→ Problem requirements:
Reproduce the listing below, substituting "UI agent" for each occurrence of "GUI agent" and leaving everything else unchanged.

= = = = = = =

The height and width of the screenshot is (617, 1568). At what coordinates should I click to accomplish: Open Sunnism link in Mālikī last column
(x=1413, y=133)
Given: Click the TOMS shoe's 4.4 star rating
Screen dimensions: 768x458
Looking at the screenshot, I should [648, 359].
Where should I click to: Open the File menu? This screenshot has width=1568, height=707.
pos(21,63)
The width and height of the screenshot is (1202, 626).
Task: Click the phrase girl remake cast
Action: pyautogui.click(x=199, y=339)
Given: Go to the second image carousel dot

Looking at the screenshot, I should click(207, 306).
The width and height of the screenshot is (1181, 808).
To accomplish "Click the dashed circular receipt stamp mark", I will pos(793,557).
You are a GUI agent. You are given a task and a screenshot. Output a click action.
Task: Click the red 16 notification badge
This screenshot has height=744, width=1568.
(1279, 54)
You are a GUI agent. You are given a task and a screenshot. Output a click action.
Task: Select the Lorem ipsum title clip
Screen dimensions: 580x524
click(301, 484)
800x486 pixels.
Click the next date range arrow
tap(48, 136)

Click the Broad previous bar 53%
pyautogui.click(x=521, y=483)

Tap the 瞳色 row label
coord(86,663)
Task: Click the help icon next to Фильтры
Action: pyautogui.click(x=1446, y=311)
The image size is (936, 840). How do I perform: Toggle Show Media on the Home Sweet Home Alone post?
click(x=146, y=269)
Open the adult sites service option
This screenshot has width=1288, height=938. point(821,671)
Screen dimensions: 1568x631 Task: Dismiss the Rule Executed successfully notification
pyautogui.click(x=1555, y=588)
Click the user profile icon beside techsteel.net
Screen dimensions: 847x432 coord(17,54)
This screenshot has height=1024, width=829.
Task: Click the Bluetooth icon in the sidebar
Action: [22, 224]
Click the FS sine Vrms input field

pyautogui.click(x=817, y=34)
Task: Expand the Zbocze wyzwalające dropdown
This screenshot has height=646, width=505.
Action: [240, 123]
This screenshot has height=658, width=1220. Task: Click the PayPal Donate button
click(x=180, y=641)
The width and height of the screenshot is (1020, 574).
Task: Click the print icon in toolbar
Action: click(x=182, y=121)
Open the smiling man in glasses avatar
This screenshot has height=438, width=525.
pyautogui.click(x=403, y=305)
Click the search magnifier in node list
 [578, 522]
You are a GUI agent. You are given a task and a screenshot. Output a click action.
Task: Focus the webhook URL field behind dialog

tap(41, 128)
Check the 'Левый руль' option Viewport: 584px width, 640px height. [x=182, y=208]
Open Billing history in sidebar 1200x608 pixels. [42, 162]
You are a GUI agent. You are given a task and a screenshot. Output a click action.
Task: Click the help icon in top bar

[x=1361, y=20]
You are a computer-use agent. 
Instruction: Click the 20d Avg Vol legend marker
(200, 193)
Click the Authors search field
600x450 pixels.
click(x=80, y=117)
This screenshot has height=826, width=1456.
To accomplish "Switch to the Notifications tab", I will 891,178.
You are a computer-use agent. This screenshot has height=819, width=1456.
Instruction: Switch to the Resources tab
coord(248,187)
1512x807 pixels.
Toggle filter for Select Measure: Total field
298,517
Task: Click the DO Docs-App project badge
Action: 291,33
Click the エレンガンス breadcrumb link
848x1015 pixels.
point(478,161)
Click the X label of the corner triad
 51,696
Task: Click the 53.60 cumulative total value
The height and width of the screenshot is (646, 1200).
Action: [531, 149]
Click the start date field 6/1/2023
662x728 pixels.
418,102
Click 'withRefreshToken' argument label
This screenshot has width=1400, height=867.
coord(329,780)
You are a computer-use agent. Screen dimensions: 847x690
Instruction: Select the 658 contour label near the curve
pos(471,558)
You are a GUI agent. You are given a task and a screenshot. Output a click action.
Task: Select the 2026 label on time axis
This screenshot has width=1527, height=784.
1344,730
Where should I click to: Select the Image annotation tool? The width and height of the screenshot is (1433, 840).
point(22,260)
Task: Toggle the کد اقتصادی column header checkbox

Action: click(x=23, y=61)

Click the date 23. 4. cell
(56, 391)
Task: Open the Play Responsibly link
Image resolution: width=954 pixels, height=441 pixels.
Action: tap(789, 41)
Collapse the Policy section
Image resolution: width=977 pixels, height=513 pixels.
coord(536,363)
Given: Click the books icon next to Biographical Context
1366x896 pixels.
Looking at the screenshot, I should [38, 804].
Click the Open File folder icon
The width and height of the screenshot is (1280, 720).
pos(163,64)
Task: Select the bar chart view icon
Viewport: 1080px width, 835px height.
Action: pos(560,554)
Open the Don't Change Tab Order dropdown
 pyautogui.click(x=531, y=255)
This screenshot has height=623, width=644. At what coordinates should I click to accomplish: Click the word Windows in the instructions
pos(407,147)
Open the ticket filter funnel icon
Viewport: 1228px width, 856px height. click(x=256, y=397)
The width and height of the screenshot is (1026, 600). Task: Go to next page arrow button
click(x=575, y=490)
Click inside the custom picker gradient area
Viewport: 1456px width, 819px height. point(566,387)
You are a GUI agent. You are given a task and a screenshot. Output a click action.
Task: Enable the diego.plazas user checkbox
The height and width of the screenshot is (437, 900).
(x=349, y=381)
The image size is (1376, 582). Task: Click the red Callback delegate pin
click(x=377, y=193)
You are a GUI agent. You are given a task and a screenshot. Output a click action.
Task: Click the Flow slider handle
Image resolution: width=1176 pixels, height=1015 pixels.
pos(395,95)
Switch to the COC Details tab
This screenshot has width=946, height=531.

= = = = = = =

→ Result of the task:
The height and width of the screenshot is (617, 1568). At what coordinates should I click to accomplish: Open Sunnism link in Mālikī last column
(x=1413, y=133)
Given: Click the TOMS shoe's 4.4 star rating
Screen dimensions: 768x458
Looking at the screenshot, I should [648, 359].
Where should I click to: Open the File menu? This screenshot has width=1568, height=707.
pos(21,63)
The width and height of the screenshot is (1202, 626).
Task: Click the phrase girl remake cast
Action: pyautogui.click(x=199, y=339)
Given: Go to the second image carousel dot

Looking at the screenshot, I should click(207, 306).
The width and height of the screenshot is (1181, 808).
To accomplish "Click the dashed circular receipt stamp mark", I will pos(793,557).
You are a UI agent. You are given a task and a screenshot. Output a click action.
Task: Click the red 16 notification badge
This screenshot has height=744, width=1568.
(1279, 54)
You are a UI agent. You are given a task and a screenshot. Output a click action.
Task: Select the Lorem ipsum title clip
Screen dimensions: 580x524
click(301, 484)
800x486 pixels.
Click the next date range arrow
tap(48, 136)

Click the Broad previous bar 53%
pyautogui.click(x=521, y=483)

Tap the 瞳色 row label
coord(86,663)
Task: Click the help icon next to Фильтры
Action: pyautogui.click(x=1446, y=311)
The image size is (936, 840). How do I perform: Toggle Show Media on the Home Sweet Home Alone post?
click(x=146, y=269)
Open the adult sites service option
This screenshot has width=1288, height=938. point(821,671)
Screen dimensions: 1568x631 Task: Dismiss the Rule Executed successfully notification
pyautogui.click(x=1555, y=588)
Click the user profile icon beside techsteel.net
Screen dimensions: 847x432 coord(17,54)
This screenshot has height=1024, width=829.
Task: Click the Bluetooth icon in the sidebar
Action: [22, 224]
Click the FS sine Vrms input field

pyautogui.click(x=817, y=34)
Task: Expand the Zbocze wyzwalające dropdown
This screenshot has height=646, width=505.
Action: [240, 123]
This screenshot has height=658, width=1220. Task: Click the PayPal Donate button
click(x=180, y=641)
The width and height of the screenshot is (1020, 574).
Task: Click the print icon in toolbar
Action: click(x=182, y=121)
Open the smiling man in glasses avatar
This screenshot has height=438, width=525.
pyautogui.click(x=403, y=305)
Click the search magnifier in node list
 [578, 522]
You are a UI agent. You are given a task and a screenshot. Output a click action.
Task: Focus the webhook URL field behind dialog

tap(41, 128)
Check the 'Левый руль' option Viewport: 584px width, 640px height. [x=182, y=208]
Open Billing history in sidebar 1200x608 pixels. [42, 162]
You are a UI agent. You are given a task and a screenshot. Output a click action.
Task: Click the help icon in top bar

[x=1361, y=20]
You are a computer-use agent. 
Instruction: Click the 20d Avg Vol legend marker
(200, 193)
Click the Authors search field
600x450 pixels.
click(x=80, y=117)
This screenshot has height=826, width=1456.
To accomplish "Switch to the Notifications tab", I will 891,178.
You are a computer-use agent. This screenshot has height=819, width=1456.
Instruction: Switch to the Resources tab
coord(248,187)
1512x807 pixels.
Toggle filter for Select Measure: Total field
298,517
Task: Click the DO Docs-App project badge
Action: 291,33
Click the エレンガンス breadcrumb link
848x1015 pixels.
point(478,161)
Click the X label of the corner triad
 51,696
Task: Click the 53.60 cumulative total value
The height and width of the screenshot is (646, 1200).
Action: [531, 149]
Click the start date field 6/1/2023
662x728 pixels.
418,102
Click 'withRefreshToken' argument label
This screenshot has width=1400, height=867.
coord(329,780)
You are a computer-use agent. Screen dimensions: 847x690
Instruction: Select the 658 contour label near the curve
pos(471,558)
You are a UI agent. You are given a task and a screenshot. Output a click action.
Task: Select the 2026 label on time axis
This screenshot has width=1527, height=784.
1344,730
Where should I click to: Select the Image annotation tool? The width and height of the screenshot is (1433, 840).
point(22,260)
Task: Toggle the کد اقتصادی column header checkbox

Action: click(x=23, y=61)

Click the date 23. 4. cell
(56, 391)
Task: Open the Play Responsibly link
Image resolution: width=954 pixels, height=441 pixels.
Action: tap(789, 41)
Collapse the Policy section
Image resolution: width=977 pixels, height=513 pixels.
coord(536,363)
Given: Click the books icon next to Biographical Context
1366x896 pixels.
Looking at the screenshot, I should [38, 804].
Click the Open File folder icon
The width and height of the screenshot is (1280, 720).
pos(163,64)
Task: Select the bar chart view icon
Viewport: 1080px width, 835px height.
Action: pos(560,554)
Open the Don't Change Tab Order dropdown
 pyautogui.click(x=531, y=255)
This screenshot has height=623, width=644. At what coordinates should I click to accomplish: Click the word Windows in the instructions
pos(407,147)
Open the ticket filter funnel icon
Viewport: 1228px width, 856px height. click(x=256, y=397)
The width and height of the screenshot is (1026, 600). Task: Go to next page arrow button
click(x=575, y=490)
Click inside the custom picker gradient area
Viewport: 1456px width, 819px height. point(566,387)
You are a UI agent. You are given a task and a screenshot. Output a click action.
Task: Enable the diego.plazas user checkbox
The height and width of the screenshot is (437, 900).
(x=349, y=381)
The image size is (1376, 582). Task: Click the red Callback delegate pin
click(x=377, y=193)
You are a UI agent. You are given a task and a screenshot. Output a click action.
Task: Click the Flow slider handle
Image resolution: width=1176 pixels, height=1015 pixels.
pos(395,95)
Switch to the COC Details tab
This screenshot has width=946, height=531.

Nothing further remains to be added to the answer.